Is Our Foodie Frenzie Just a Flash in the Pan?

Dave dishes on the St. John’s Food Policy Council

One of the most exciting developments in our province the past few years has been the surge of an incredible “food culture.”

You can see it all over the place: new and exciting boutique restaurants are popping up; our farmer’s market is bursting at the seams; and local chefs and foragers are gaining international attention. It’s pretty frickin’ awesome.

Most of this has come from the ingenuity, passion, and drive of individuals who are just doing what they love. And I’d like to think there’s something about our culture that makes great food a natural part of who we are.

But while the passionate people and our creative culture are important parts of a thriving food industry, there are a lot of pieces that have to connect to keep this good thing going.

That’s where the St. John’s Food Policy Council comes in. This relatively new group (that I’m proud to be a part of as City Council representative) brings together all parts and players of our “food system.” These players represent all of the activities of the people and companies who grow, process, distribute, acquire, consume, and dispose of food.

That’s a lot of stuff to wrap our heads around, so we’ve spent the last year engaging experts and the public to determine a clear vision and set priorities for the Council.

Personally, the first question I had was “What the heck’s a food system?” I’ve learned that there are five main elements of a properly functioning food system:

  1. Food Access: Ensures fair access and availability of healthy, local, and affordable food.
  2. Food Production: Involves the growing, raising, catching, and gathering of food, as well as processing of food into market-ready and value added products.
  3. Food Infrastructure: Involves the movement of food across the supply chain to address transportation, distribution, processing, and waste.
  4. Buying and Selling: Follows the purchase of food from retail and wholesale sources, such as markets, restaurants, grocery stores, and institutions.
  5. Eating and Celebration: Values the impact on community, social, and cultural health by coming together to prepare and enjoy food.

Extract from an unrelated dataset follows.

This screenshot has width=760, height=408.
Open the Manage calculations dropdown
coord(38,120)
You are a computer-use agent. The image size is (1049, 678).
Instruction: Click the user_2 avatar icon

As you can see, it’s not just “where you get food” like a grocery store or a restaurant. The food system includes our environment, our farms and factories, our transportation networks, and all of the people who work at every stage of getting food from farm to table to landfill (or sewage treatment plant…), and so much more.

Today the St. John’s Food Policy Council has a vision of “a local food system where people and place flourish.” To achieve that vision, we’ve identified several issues on which to focus our efforts.

For example, how can we support the local production of food? We can recommend policies that enable community gardens. We can find ways to streamline permit and inspection processes for restaurants. And we can encourage zoning for agricultural land use.

There are so many issues for us to explore: Economic access to food (poverty and high cost of food); food infrastructure (distribution systems and food storage); and food entrepreneurship, just to name a few. It’s going to be a lot of work, but it’ll be fun (and tasty!).